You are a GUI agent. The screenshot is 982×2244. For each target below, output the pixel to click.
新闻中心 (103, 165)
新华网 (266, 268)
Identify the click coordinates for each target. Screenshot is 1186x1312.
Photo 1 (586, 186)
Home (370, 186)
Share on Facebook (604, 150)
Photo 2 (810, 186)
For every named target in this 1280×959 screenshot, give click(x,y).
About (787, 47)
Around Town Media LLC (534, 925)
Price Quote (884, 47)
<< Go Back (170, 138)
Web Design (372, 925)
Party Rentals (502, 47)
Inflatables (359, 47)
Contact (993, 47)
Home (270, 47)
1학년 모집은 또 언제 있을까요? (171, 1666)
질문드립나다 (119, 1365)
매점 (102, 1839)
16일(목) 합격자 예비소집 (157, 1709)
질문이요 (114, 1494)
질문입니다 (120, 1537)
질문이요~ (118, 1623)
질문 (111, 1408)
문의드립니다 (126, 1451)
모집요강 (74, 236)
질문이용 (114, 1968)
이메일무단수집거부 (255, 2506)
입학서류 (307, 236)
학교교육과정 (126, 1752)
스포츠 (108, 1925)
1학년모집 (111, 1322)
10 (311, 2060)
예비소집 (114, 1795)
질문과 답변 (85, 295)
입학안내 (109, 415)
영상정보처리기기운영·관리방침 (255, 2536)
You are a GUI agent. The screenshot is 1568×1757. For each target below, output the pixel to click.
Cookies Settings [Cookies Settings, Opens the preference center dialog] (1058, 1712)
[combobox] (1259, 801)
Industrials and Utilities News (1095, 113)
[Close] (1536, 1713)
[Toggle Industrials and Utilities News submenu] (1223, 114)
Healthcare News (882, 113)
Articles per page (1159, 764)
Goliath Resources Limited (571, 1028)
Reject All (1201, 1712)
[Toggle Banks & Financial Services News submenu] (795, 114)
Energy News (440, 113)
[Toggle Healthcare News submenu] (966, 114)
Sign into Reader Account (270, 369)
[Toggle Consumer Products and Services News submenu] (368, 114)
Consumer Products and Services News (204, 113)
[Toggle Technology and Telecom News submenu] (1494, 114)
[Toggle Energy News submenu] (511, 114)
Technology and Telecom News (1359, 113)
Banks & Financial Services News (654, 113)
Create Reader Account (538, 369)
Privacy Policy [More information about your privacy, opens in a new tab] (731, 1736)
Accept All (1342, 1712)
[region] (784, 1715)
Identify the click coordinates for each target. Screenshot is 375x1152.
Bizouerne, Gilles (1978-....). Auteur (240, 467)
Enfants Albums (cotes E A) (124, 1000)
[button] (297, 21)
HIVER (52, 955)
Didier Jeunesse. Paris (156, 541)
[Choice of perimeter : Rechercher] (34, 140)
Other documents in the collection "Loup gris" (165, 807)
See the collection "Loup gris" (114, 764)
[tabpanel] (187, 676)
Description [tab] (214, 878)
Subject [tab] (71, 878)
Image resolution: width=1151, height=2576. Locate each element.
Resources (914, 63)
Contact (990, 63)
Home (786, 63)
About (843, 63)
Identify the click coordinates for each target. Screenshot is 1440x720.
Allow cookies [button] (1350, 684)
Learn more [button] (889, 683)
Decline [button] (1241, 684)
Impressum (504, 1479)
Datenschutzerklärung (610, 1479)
################
**Brief**
Rewrite the rows starting at the one that contains "[Toggle Consumer Products" and ending at the last row, with "Identify" changed to "Find" and everything else left the same.

**Exercise response**
[Toggle Consumer Products and Services News submenu] (368, 114)
Consumer Products and Services News (204, 113)
[Toggle Technology and Telecom News submenu] (1494, 114)
[Toggle Energy News submenu] (511, 114)
Technology and Telecom News (1359, 113)
Banks & Financial Services News (654, 113)
Create Reader Account (538, 369)
Privacy Policy [More information about your privacy, opens in a new tab] (731, 1736)
Accept All (1342, 1712)
[region] (784, 1715)
Find the click coordinates for each target. Screenshot is 375x1152.
Bizouerne, Gilles (1978-....). Auteur (240, 467)
Enfants Albums (cotes E A) (124, 1000)
[button] (297, 21)
HIVER (52, 955)
Didier Jeunesse. Paris (156, 541)
[Choice of perimeter : Rechercher] (34, 140)
Other documents in the collection "Loup gris" (165, 807)
See the collection "Loup gris" (114, 764)
[tabpanel] (187, 676)
Description [tab] (214, 878)
Subject [tab] (71, 878)
Image resolution: width=1151, height=2576. Locate each element.
Resources (914, 63)
Contact (990, 63)
Home (786, 63)
About (843, 63)
Find the click coordinates for each target. Screenshot is 1440x720.
Allow cookies [button] (1350, 684)
Learn more [button] (889, 683)
Decline [button] (1241, 684)
Impressum (504, 1479)
Datenschutzerklärung (610, 1479)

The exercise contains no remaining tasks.